Покровитель Грека сдержанно откланялся. Всё так бы и случилось, как велел Алексий, если б не внезапное возвращение Ерофея Новгородца, сразу изменившее расстановку сил.
9.
Он приехал с целым ворохом новостей. Прежде всего — константинопольских.
Генуэзцы силой оружия посадили на престол ослеплённого на один глаз Андроника IV. Своего отца, императора Иоанна V, и своих братьев он отправил в тюрьму. Но враждебные генуэзцам венецианцы подкупили охрану и устроили узникам побег. Те бежали к эмиру Мураду и теперь готовят новое вторжение турок в Византию.
В то же время Андроник удалил с поста Патриарха Филофея Коккина и поставил верного себе человека — митрополита Севастии преподобного Макария.
Получается, что повеление Филофея — сделать Киприана митрополитом Киевским и Всея Руси после смерти Алексия — больше не действительно. И великий князь Московский Дмитрий Иванович распорядился послать в Царьград ходатайство новому Патриарху о благословении друга своего — архимандрита Михаила. И Макарий уже заочно его благословил, отдал распоряжение — чтобы кандидат приехал в Константинополь для благословения очного.
Между тем, рассказывал Ерофей, Киприан не сдался. Он, лишённый сразу двух покровителей — Филофея Коккина и литовского князя Ольгерда (умершего год назад), не терял присутствия духа и отправился из Киева в Москву, чтобы сесть на митрополичий престол. Находясь около Калуги, написал письма Сергию Радонежскому и его племяннику Фёдору (настоятелю Симоновского монастыря в Москве) с просьбой о поддержке. Да вторая грамота оказалась в руках дружинников Дмитрия Ивановича. Князь велел выставить дозоры и, как только новый первосвятитель переедет границу Московии, сразу задержать. Но неистовый болгарин улизнул от своих противников, беспрепятственно въехал в белокаменную и отправился прямиком на митрополичий двор. Впрочем, здесь его всё равно схватили.

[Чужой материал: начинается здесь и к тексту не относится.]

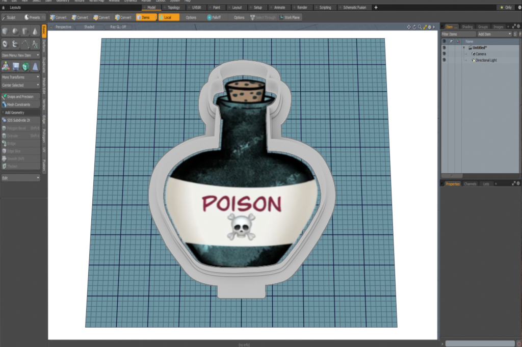The image size is (522, 347).
Task: Choose the Text tool icon
Action: pyautogui.click(x=35, y=44)
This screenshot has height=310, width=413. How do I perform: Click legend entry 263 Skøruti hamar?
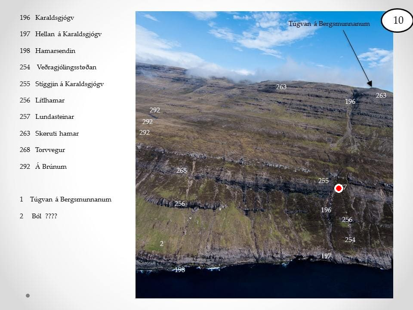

Дмитрий Иванович распорядился содержать «ставленника Литвы» в тёмном сыром подвале. Свиту Киприана догола раздели, отобрали лошадей, посадили на тощих кляч без седел, без удил и с уздой из лыка и отправили прочь из города. А болгарина сторожил воевода Никифор Кошкин[21], издевавшийся над святым отцом, не давая ему хлеба и воды. На вопросы узника, что с ним будет, отвечал с издёвкой: голову отрубят или же утопят. Впрочем, через день Киприана тоже просто выслали. Он вернулся в Киев, простудившийся в своём заточении, и послал новое письмо Сергию, где пожаловался на князя и митрополита-самозванца Михаила; а в конце письма проклял всех, кто чинил насилие. И пообещал ехать в Константинополь, чтоб искать правду у нового Патриарха.
Между тем зять Дмитрия Ивановича — воевода и глава думы Боброк-Волынский — захватил татарский город Булгар. Отвечая на это, предводитель сарайской орды Араб-шах (или, в русской интерпретации, Арапша) двинул свои войска в Нижегородское княжество и разбил русских на реке Пьяне; Нижний же разграбил и сжёг. Но пока хан совершал набег, главный его город — Сарай-Берке — захватил другой хан — Тохтамыш.
Не сидят сложа руки и крымские татары — ими командует темник Мамай при поддержке Ивана Вельяминова. Чтобы усмирить непокорную Москву, отказавшуюся платить дань, бросили на русских дружину во главе с воеводой Бегичем. Но московский окольничий Тимофей Вельяминов (младший брат Ивана) вместе с князем Владимиром Пронским разгромил Бегича на реке Воже. В ознаменование этой победы Дмитрий Иванович заложил на Дубне церковь Успения Богородицы.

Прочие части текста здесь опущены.